Hotshot Kenny is the "pro" of the group, always with top gear, sporting the most fashionable outfits, frequently in neon colors — a rare bird with striking plumage. Although he is a villain of sorts, using his wit and skill and any devious means necessary to stay one step ahead of all potential challengers, all three characters are really nice guys — just obsessed, to an unusual degree, with birds. Like any true obsessive, they can wax on about their interest, spouting facts and figures, but can never truly tell why they are into their subject. It's mystical to them, a calling.

The three actors play versions of their usual film personas. Black has dialed down his manic energy and plays a sweet, Everyman version of his usual slacker. Martin plays a more sophisticated wild and crazy guy, and Wilson a more competitive version of his wisecracking charmer. The three work well together and against one another. There are also some fun cameos, from Angelica Huston, as a guide who has crossed paths with Kenny before, Tim Blake Nelson as another birder who is a fan of Kenny's  and occasionally teams up with him to spot a rare species, JoBeth Williams as Stu's supportive and loving wife, and Rashida Jones as a fellow birder with a great skill at doing bird calls who Brad finds very appealing. Also visible in smaller parts are Jim Parsons, Joel McHale, Kevin Pollak, Steven Weber, and Corbin Benson.

The only bum note is Rosamund Pike, who seems to be acting in another movie — in the thankless role as Kenny's wife — she wants to start a family and sits on the sidelines at home, pouting at his frequent absences. When we see the crowds of birders at peak sighting locations there are plenty of women in evidence, so the audience need not feel that women are not being represented, or that they are just happy cheerleaders or disgruntled, neglected partners. The Big Year is not just about birders, but about the competitive nature of men, three particular men who each want to be named the best birder, to secure the elusive title of the person who spotted the most species of birds in North America within one calendar year.

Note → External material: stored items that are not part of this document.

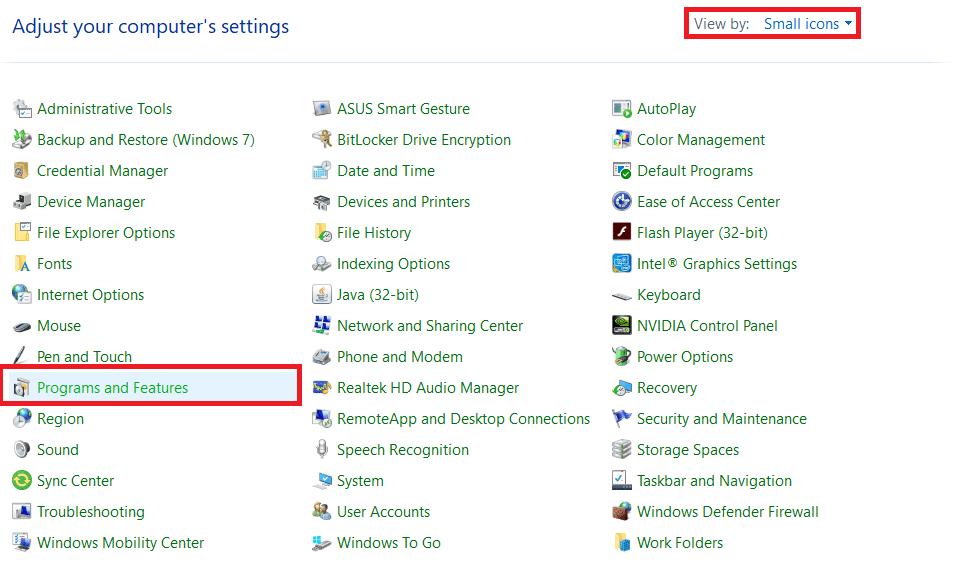Click the Realtek HD Audio Manager icon
Screen dimensions: 961x581
point(321,388)
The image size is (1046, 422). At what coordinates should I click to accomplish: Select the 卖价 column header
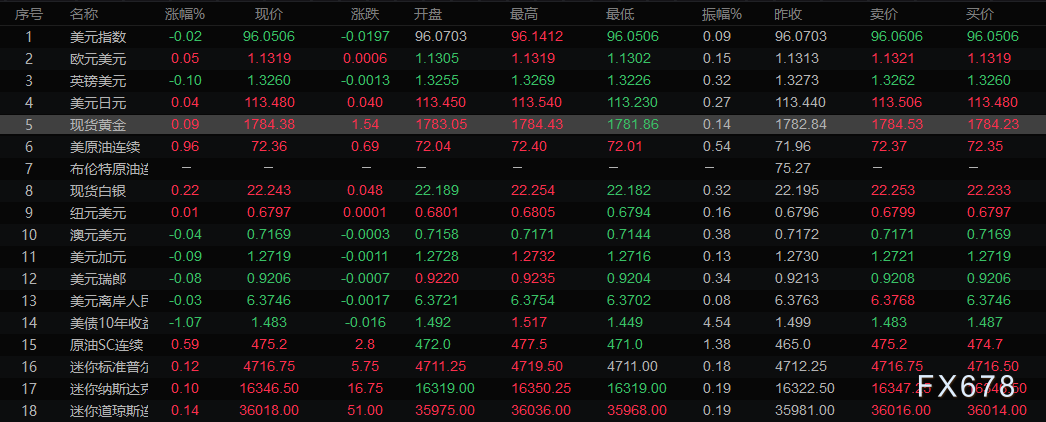point(885,14)
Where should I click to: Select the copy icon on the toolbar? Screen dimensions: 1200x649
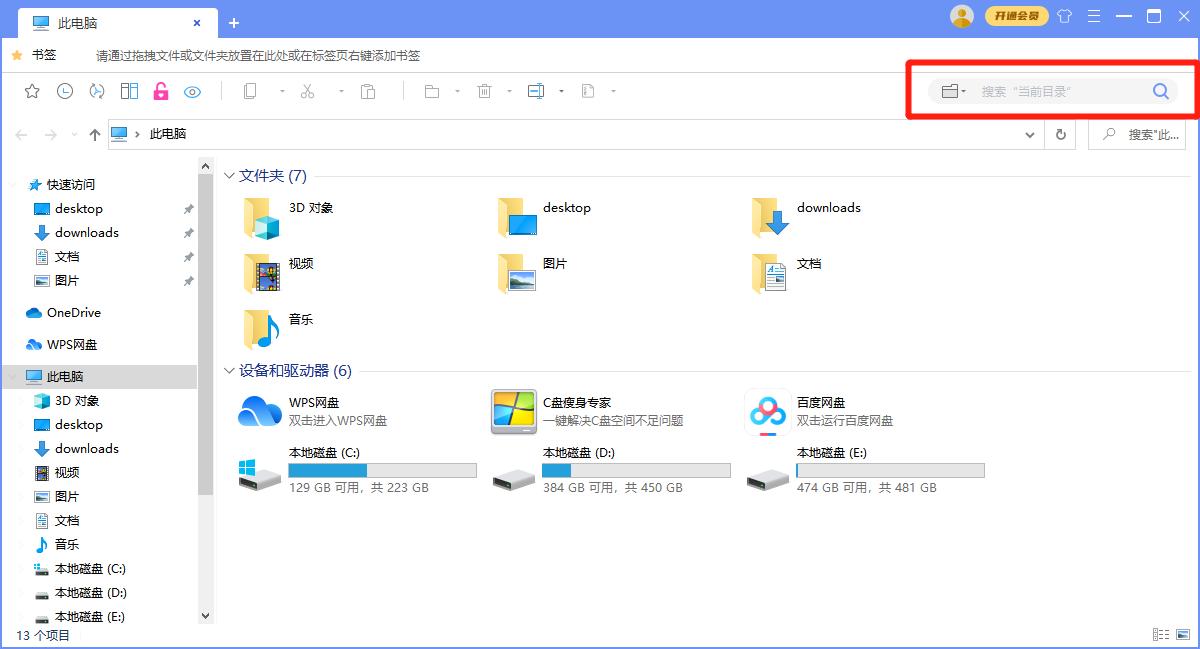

Directed by David Frankel (Marley and Me, The Devil Wears Prada, Miami Rhapsody), the film has clever graphics that help the audience keep track of the bird species, the running counts of Kenny, Stu and Brad, and the locations the trio travels to, which gives it at times not exactly a documentary feel, but at least a movie that wants to get most of its facts straight, even if it opens with the humorous disclaimer, "This is a true story, only the facts have been changed."

For all of its protagonists' running around, The Big Year is a relaxed comedy. There are no big yuks. The humor is low-key and aims to point out quirky aspects of the birding community, without ever resorting to ridicule. The film could have easily taken a snide tone and played its subjects for laughs, but it chose the high road. That may disappoint some viewers, who may have been expecting belly laughs, but it makes for a better film. I also couldn't help but notice that The Big Year highlights an activity that requires that people get out in the world, away from their homes, and get involved in nature. With all of the screens that control our lives — the computer, smartphones, and even movie screens — watching Jack Black, Steve Martin and Owen Wilson run across fields and through forests with notebooks in hand was literally a breath of fresh air.